A successful clearing should get 4308 samples.

- seek 0 (senseless, but technically mpg123 is not at that position)
	- pipe cleaner: 4096
	- mpg123 playing 0,1,2,3(stuck)

There are now 212 samples from 4th frame still around.

- (un)pause
	- I hear a faint sound from the 212
- pause
	- mpg123 playing ..85,86,87,88(stuck)
- seek 0
	- after clearing 1 frame, mpg123 has 88 done

We had a full buffer, read 1152 samples, wich gave mpg123 enough space to fully put frame 88 in.

	- pipe cleaner: 2176
	
	
That's not much. when we had full 16K buffer before, that would have been 4096 samples, plus the rest of frame 88.
And additionally:

	- mpg123 playing 0,1,2(stuck)
	
It only gets 2 frames fully in! Another clue for the pipe not being empty.
At least one frame should now be there. I must hear that.

- (un)pause
	- yes, a not so faint sound from the past
	
- pause 
	- played frame 80, playing frame 81 and read 2*1152 samples

- seek 10
	- after 1 frame cleared, mpg123 played 81
	- pipe cleaner: 2048	
	- mpg123 playing 382,383,384(stuck)

THE PIPE IS NOT CLEAN!!!! No place for lousy 3 frames! It has space for 3.6 frames!

Atomicity: PIPE_BUF on Linux is 4096B. Mpg123 always wants to write full frames (I assume). One frame is 4608B big. An attempt to write less (or same) than PIPE_BUF is guaranteed to be atomic. When there is not enouth space, the write doesn't even start. Question: When mpg123 wants to write 4608B, are the first 4K guaranteed to be atomic? Consequently the remaining 512B?
That would mean for ar fresh load and the 16K pipe buffer:

Pipe empty, space of 4096B
write frame 0: 4096 atomic, 512 atomic
Pipe: 4608/16384
write frame 1: 4096 atomic, 512 atomic
Pipe: 9216/16384
write frame 2: 4096 atomic, 512 atomic
Pipe: 13824/16384
write frame 2: not enough space for 4096B, blocking

So, there are 3456 samples in the pipe. The cleaner got 4096 of them. It reads 3456 samples, mpg123 finishes writing the 4th frame, cleaner gets additional 640 samples. That makes 4096 samples, 16K. But there should be 1152 additional samples, not 640! Still 512 left.

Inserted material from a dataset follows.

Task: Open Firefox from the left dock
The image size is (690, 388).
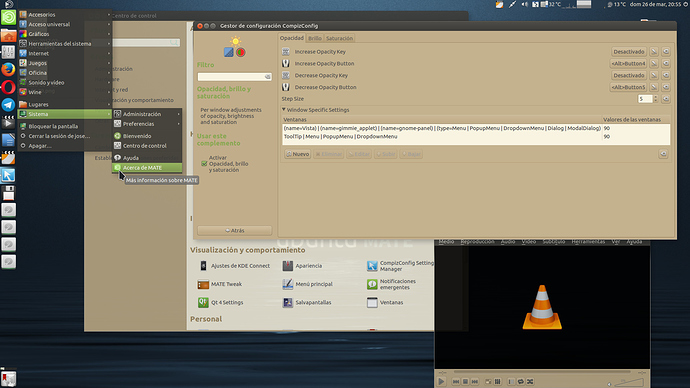Action: coord(8,70)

So, what's happening here? Pipe just got ripped off the 3 frames that were in it. Mpg123 is clear to write the 4th frame. In theory, the pipe should be empty and at least 1024 samples should get through. In fact, all gets at least out of mpg123 as it finishes the write. But the other end of the pipe only sees enough bytes to make up the full pipe buffer size together withthe stuff just read! 

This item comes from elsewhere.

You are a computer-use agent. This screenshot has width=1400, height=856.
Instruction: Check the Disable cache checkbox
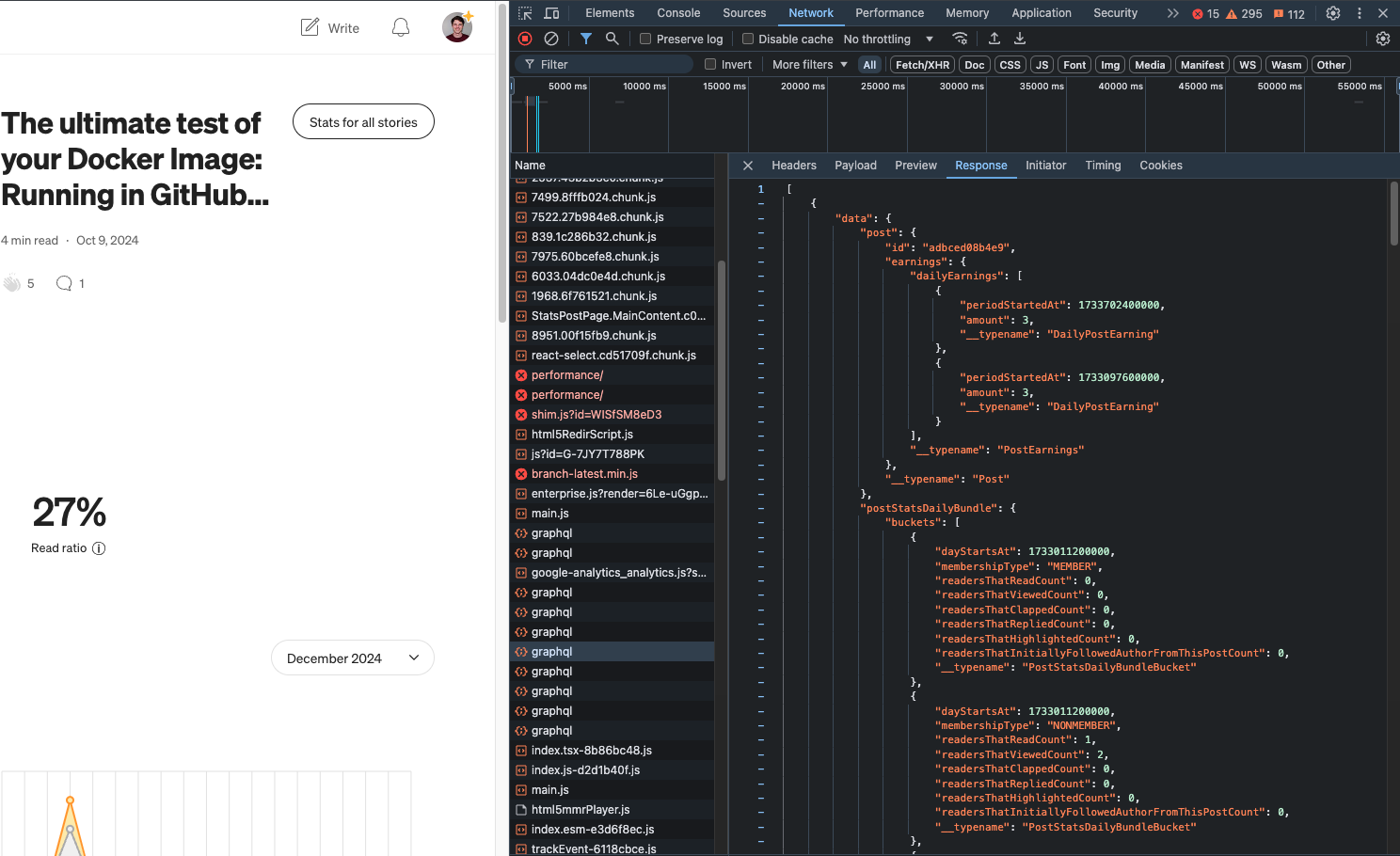(748, 39)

Now, after the jump to 0, mpg123 gets to the 4th frame again. We assume the 512 missing 512 samples are now magically there.

Pipe: 2048/16384
write 3 frames: 13824
Pipe: 15872/16384
write frame 3:...

Next seek to 0: We get the familiar 4096 frames, leaving 1152-(16384-15872)/4=1024 samples of 4th frame in pipe void.

Pipe: 4096/16384
write 2 frames: 9216
Pipe: 13312/16384
write frame 2:...

Next seek to 0: again getting 4096, leaving 1152-(16384-13312)/4=384 samples from 3rd frame.

Pipe: 1536/16384
write 3 frames: 13824
Pipe: 15360/16384
write frame 4...

Now seek to 10 seconds: cleaned 4096 samples, as usual. 

Pipe: 3584/16384
write 2 frames: 9216
Pipe: 12800/16384
write 3rd frame...

Seek to 53: read 4096...

Pipe: 1024/16384
write 3 frames: ...

...and so on: The pipe swallows the data after a fill and spits it out not before the next fill.
Does that mean that a single frame would never come through? Can't be, can it?